• TASK REQUIREMENTS:
Put everything from the row containing "363) in the screenshot?" down to the row containing "coordinates (295, 145)." below, both ends included, into a Markdown table. Use the columns No. and Line, numbering each row and leaving out blank lines.

• MATERIAL FOR THIS EXERCISE:
BEGIN

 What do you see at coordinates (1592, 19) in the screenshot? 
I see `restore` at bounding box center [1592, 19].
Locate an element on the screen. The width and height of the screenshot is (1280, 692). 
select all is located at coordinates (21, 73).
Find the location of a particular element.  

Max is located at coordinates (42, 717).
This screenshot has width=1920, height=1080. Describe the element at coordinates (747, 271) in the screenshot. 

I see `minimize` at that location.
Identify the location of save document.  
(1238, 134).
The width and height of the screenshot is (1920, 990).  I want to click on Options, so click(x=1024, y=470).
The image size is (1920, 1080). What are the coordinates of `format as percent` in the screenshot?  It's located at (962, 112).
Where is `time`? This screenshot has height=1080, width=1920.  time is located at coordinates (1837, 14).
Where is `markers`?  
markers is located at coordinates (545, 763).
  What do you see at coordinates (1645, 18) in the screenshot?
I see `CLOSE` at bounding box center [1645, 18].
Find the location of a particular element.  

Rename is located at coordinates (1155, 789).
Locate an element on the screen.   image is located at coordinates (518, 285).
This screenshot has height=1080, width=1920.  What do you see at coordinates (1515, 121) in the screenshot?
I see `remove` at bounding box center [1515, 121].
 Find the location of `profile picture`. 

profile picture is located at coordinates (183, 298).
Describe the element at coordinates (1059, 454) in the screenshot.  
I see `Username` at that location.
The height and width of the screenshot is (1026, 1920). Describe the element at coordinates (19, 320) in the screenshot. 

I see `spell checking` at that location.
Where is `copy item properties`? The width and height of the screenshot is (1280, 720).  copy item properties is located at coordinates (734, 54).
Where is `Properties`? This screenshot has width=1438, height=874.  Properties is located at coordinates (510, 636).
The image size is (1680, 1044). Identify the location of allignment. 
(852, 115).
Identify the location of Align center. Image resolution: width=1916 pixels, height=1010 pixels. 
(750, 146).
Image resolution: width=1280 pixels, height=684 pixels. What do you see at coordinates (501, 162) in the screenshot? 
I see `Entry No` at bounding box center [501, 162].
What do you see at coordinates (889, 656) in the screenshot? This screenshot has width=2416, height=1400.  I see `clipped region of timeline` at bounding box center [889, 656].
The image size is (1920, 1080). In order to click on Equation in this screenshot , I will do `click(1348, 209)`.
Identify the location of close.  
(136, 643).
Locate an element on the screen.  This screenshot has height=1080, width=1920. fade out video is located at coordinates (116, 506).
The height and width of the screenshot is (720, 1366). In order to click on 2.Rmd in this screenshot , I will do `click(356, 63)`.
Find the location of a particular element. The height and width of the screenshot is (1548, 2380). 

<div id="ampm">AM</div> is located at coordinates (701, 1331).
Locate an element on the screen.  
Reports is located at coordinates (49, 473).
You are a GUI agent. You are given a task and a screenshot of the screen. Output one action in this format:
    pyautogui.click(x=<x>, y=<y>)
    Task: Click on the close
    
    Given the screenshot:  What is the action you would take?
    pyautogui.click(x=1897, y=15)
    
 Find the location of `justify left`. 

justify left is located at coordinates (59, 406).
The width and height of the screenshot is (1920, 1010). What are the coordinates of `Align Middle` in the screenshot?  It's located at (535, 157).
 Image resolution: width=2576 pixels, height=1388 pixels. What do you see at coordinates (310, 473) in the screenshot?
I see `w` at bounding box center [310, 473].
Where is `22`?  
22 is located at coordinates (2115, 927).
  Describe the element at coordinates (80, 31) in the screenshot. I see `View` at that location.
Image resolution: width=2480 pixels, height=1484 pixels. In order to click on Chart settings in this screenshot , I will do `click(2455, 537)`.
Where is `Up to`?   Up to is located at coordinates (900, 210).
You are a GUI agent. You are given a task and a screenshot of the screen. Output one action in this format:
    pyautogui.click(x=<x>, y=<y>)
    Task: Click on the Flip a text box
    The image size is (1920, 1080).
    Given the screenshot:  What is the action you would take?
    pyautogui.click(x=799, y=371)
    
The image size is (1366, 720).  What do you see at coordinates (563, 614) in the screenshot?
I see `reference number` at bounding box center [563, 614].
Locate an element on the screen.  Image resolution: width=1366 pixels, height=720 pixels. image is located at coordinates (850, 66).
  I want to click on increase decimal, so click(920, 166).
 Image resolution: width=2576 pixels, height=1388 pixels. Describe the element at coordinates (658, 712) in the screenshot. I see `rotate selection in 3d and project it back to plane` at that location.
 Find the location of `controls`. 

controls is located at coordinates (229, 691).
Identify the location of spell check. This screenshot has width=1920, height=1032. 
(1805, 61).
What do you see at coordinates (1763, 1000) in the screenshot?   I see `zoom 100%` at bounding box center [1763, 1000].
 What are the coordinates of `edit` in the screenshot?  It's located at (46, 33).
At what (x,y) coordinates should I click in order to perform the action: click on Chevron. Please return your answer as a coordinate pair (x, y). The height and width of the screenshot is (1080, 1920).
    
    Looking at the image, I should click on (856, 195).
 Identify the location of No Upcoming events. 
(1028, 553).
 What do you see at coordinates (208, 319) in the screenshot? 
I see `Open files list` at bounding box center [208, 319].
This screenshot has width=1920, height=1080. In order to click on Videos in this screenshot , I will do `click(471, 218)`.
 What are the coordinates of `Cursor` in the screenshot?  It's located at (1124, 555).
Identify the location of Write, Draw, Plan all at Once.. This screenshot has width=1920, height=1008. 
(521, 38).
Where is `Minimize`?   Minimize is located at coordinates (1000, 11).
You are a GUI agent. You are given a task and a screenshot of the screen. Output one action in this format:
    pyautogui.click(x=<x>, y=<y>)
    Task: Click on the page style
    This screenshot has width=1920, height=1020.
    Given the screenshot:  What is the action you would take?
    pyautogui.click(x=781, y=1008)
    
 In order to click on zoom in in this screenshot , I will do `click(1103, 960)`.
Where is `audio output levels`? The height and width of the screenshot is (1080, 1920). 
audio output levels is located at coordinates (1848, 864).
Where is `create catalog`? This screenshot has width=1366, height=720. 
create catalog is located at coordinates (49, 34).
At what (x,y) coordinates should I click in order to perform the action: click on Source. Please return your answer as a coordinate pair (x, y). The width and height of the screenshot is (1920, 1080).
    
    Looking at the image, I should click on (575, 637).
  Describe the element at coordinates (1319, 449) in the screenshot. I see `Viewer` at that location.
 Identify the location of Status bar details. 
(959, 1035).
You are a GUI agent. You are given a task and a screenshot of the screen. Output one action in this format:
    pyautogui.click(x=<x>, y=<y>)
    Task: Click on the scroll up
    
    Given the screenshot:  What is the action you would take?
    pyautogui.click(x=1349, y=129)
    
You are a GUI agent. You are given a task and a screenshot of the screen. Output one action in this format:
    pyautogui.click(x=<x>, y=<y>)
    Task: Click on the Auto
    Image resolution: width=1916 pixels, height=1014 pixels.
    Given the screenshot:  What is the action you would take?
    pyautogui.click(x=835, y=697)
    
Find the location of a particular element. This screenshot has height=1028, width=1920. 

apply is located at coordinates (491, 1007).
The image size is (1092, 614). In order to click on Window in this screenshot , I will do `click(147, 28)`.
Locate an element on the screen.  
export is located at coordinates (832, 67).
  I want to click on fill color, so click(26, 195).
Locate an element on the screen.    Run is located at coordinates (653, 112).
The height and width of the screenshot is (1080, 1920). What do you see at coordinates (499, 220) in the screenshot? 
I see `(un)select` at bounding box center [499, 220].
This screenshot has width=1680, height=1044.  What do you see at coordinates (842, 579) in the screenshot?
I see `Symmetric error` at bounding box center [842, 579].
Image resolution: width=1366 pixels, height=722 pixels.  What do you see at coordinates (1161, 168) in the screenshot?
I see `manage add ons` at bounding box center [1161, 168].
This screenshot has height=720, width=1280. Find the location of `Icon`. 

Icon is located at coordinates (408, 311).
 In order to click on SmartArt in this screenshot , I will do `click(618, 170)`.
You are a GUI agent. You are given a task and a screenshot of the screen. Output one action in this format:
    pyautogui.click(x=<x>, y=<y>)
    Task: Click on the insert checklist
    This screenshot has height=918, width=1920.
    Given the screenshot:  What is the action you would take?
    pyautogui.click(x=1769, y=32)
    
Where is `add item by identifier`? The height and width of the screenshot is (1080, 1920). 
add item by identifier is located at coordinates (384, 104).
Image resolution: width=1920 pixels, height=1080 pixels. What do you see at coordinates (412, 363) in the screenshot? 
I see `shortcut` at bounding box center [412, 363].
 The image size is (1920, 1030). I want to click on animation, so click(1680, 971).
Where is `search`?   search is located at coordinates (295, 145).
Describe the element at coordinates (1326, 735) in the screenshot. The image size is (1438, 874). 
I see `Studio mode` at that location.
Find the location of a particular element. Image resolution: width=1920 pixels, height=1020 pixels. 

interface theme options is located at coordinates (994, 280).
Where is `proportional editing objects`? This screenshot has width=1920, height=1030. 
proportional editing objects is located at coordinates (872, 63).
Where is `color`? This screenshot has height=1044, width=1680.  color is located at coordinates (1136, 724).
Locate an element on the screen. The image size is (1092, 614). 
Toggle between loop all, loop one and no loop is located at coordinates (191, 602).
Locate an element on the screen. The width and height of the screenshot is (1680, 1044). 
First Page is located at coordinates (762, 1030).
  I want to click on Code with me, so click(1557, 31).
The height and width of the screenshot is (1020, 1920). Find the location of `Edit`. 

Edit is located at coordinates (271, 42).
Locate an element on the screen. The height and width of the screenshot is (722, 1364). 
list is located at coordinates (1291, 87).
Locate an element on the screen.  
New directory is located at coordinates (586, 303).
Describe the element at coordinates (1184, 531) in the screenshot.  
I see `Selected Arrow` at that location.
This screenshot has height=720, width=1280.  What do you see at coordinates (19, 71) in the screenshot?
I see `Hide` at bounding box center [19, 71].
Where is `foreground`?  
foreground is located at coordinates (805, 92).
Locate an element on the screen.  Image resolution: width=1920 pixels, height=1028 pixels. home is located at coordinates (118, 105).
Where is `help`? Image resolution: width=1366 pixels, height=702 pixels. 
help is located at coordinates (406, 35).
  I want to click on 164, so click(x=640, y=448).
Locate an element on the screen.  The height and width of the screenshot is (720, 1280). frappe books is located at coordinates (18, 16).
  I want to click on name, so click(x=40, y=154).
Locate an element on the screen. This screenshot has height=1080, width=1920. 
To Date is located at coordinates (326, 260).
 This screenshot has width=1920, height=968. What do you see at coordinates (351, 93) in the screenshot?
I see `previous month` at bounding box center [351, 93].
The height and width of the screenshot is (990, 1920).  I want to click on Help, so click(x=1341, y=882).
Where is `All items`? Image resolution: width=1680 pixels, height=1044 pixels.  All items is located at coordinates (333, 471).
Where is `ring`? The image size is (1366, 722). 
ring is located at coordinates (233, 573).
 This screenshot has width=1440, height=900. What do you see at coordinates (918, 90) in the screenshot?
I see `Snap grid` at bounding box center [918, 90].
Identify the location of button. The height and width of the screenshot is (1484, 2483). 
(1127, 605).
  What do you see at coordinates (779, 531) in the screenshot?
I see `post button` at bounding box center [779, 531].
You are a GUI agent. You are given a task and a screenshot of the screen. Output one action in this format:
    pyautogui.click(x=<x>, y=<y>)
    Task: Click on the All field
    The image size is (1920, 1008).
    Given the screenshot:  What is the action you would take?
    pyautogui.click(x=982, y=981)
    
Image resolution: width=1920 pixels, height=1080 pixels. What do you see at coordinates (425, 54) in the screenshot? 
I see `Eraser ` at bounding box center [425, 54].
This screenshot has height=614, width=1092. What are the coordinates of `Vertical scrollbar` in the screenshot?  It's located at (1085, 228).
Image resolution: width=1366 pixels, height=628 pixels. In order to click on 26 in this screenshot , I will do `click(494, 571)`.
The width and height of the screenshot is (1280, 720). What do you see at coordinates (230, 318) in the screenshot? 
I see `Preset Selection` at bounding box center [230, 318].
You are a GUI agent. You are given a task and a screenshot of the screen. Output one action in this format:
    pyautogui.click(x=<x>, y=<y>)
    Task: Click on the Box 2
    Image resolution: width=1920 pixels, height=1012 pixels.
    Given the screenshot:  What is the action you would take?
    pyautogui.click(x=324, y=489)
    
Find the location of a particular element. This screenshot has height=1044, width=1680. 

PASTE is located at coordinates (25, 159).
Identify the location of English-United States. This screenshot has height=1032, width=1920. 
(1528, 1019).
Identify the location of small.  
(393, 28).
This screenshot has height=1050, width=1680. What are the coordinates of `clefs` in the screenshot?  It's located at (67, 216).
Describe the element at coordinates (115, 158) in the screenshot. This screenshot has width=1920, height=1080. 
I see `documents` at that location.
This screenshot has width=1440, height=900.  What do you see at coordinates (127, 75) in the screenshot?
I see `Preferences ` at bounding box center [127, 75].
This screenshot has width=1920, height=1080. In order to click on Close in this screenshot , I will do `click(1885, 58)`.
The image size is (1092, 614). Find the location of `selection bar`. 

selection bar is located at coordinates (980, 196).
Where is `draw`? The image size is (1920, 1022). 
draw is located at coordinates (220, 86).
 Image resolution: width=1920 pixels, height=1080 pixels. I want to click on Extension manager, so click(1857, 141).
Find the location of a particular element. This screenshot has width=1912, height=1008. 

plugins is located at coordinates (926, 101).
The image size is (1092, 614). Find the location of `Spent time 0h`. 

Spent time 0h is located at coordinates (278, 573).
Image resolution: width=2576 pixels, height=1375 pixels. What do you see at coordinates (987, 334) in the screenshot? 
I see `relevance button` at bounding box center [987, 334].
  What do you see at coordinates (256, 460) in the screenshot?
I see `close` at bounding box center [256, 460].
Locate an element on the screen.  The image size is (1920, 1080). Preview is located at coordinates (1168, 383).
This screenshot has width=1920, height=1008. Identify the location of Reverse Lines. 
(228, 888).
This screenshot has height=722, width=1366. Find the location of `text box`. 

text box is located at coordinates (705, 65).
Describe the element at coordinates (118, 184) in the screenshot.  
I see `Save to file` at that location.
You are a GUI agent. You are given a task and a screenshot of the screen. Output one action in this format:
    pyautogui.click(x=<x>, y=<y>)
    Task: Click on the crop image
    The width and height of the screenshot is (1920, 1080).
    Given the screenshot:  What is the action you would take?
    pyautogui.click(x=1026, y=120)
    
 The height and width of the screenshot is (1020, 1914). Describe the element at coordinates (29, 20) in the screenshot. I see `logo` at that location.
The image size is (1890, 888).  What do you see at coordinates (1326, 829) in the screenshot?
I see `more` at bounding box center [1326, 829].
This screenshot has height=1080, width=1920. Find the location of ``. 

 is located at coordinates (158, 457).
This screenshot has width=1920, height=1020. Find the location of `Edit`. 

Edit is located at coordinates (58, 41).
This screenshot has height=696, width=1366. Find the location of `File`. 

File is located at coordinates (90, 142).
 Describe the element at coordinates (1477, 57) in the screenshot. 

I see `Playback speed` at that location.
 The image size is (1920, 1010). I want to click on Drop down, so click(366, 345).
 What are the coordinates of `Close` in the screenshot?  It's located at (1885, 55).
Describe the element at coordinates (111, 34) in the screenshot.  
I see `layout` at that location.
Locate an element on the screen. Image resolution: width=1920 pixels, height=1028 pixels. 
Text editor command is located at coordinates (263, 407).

END

• ANSWER FOR THIS EXERCISE:
| No. | Line |
|---|---|
| 1 | Image resolution: width=1920 pixels, height=1080 pixels. What do you see at coordinates (412, 363) in the screenshot?  |
| 2 | I see `shortcut` at bounding box center [412, 363]. |
| 3 |  The image size is (1920, 1030). I want to click on animation, so click(1680, 971). |
| 4 | Where is `search`?   search is located at coordinates (295, 145). |